Model Evaluation Predict
Author: Arslan Ali Organization: NVIDIA
This page focuses on evaluation of Predict (generative video) models. It introduces commonly used quality metrics, explains what each metric measures and how it works, and then provides source implementations with step‑by‑step instructions to run them.
Key Terms
| Term | Definition |
|---|---|
| FID (Fréchet Inception Distance) | A metric that measures the similarity between two sets of images by comparing their feature distributions extracted from a pre-trained neural network. |
| FVD (Fréchet Video Distance) | An extension of FID for videos that captures both spatial (appearance) and temporal (motion) quality by comparing video feature distributions. |
| Fréchet Distance | A statistical measure of similarity between two probability distributions; used in FID/FVD to quantify how "far apart" generated content is from real content. |
| Sampson Error | A geometric error metric that measures the distance from matched keypoints to their corresponding epipolar lines; used to evaluate multi-view consistency. |
| TSE (Temporal Sampson Error) | Sampson error computed between consecutive frames within a single camera view; measures temporal stability. |
| CSE (Cross-view Sampson Error) | Sampson error computed between simultaneous frames from different camera views; measures multi-view geometric alignment. |
| Epipolar Geometry | The geometric relationship between two camera views of the same 3D scene; defines constraints on where corresponding points can appear. |
Overview: Quality Metrics for Predict Models
Use these metrics to evaluate generative video models (Predict):
| Metric | Measures | Use Case | Better Direction |
|---|---|---|---|
| FID | Image realism and diversity | Single-frame quality assessment | Lower ↓ |
| FVD | Spatio-temporal video quality | Overall video quality with motion coherence | Lower ↓ |
| TSE | Temporal geometric consistency | Detecting flickering, jitter, or drift within views | Lower ↓ |
| CSE | Cross-view geometric consistency | Multi-camera alignment and 3D consistency | Lower ↓ |
For VLM-based assessment details, refer to Cosmos Reason as Reward and the Cosmos Reason Benchmark Example.
Metrics Cheat Sheet
Use this quick reference to interpret your evaluation scores:
Video Quality (FID/FVD)
| Rating | FID Score | FVD Score | Interpretation |
|---|---|---|---|
| Excellent | < 30 | < 100 | High-quality generation, close to ground truth |
| Good | 30 – 50 | 100 – 200 | Acceptable quality for most applications |
| Fair | 50 – 100 | 200 – 400 | Noticeable quality gaps; consider improvements |
| Poor | > 100 | > 400 | Significant quality issues; requires attention |
Geometric Consistency (Sampson Error)
| Rating | TSE/CSE (pixels) | Interpretation |
|---|---|---|
| Excellent | < 1.0 | Very high geometric consistency |
| Good | 1.0 – 3.0 | Acceptable for most applications |
| Fair | 3.0 – 5.0 | Noticeable inconsistencies; may need improvement |
| Poor | > 5.0 | Significant geometric errors |
Note: These thresholds are general guidelines. Acceptable ranges may vary depending on your specific use case, dataset characteristics, and downstream application requirements.

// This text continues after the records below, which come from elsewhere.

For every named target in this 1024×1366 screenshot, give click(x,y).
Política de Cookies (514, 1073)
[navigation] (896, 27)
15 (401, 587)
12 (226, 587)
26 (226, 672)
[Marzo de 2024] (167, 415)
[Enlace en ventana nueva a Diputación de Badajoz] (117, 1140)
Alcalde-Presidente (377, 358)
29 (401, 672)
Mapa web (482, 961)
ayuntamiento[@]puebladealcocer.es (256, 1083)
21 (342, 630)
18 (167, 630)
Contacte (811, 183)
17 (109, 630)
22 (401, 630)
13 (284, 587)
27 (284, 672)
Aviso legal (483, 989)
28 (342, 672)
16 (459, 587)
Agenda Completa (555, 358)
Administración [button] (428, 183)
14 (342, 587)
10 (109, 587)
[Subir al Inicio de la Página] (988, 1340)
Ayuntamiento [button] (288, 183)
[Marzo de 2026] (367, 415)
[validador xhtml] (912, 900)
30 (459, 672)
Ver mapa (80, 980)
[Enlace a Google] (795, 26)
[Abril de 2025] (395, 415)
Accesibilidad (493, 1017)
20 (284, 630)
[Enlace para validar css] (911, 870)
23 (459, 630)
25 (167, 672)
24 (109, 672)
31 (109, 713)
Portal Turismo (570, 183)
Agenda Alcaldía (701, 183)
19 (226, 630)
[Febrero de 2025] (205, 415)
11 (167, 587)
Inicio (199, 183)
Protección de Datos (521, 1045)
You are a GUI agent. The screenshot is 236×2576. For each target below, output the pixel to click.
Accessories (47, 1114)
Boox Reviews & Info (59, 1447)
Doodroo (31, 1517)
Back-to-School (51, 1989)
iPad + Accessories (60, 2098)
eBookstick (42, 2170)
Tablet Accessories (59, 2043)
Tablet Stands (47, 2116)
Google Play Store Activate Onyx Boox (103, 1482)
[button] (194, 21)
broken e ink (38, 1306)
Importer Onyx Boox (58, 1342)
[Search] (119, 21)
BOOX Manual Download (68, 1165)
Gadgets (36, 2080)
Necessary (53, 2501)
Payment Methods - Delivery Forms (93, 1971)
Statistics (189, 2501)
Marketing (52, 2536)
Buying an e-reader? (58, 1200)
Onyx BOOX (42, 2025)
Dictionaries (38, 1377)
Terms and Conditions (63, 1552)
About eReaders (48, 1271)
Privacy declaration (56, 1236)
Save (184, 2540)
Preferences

Video Quality Metrics (FID/FVD)
This metric evaluates the quality of generated videos using standardized metrics that compare predicted videos against ground truth.
Step 1: Install Metrics Dependencies
# Install all metrics dependencies
pip install -r scripts/metrics/requirements.txt
# Or install individually:
pip install decord torchmetrics[image] torch-fidelity # For FID
pip install cd-fvd decord einops scipy # For FVD
Step 2: Compute FID (Fréchet Inception Distance)
FID measures the quality and diversity of generated frames by comparing feature distributions from a pre‑trained Inception network.
What this metric measures
- Distance between distributions of real vs generated image features (lower is better)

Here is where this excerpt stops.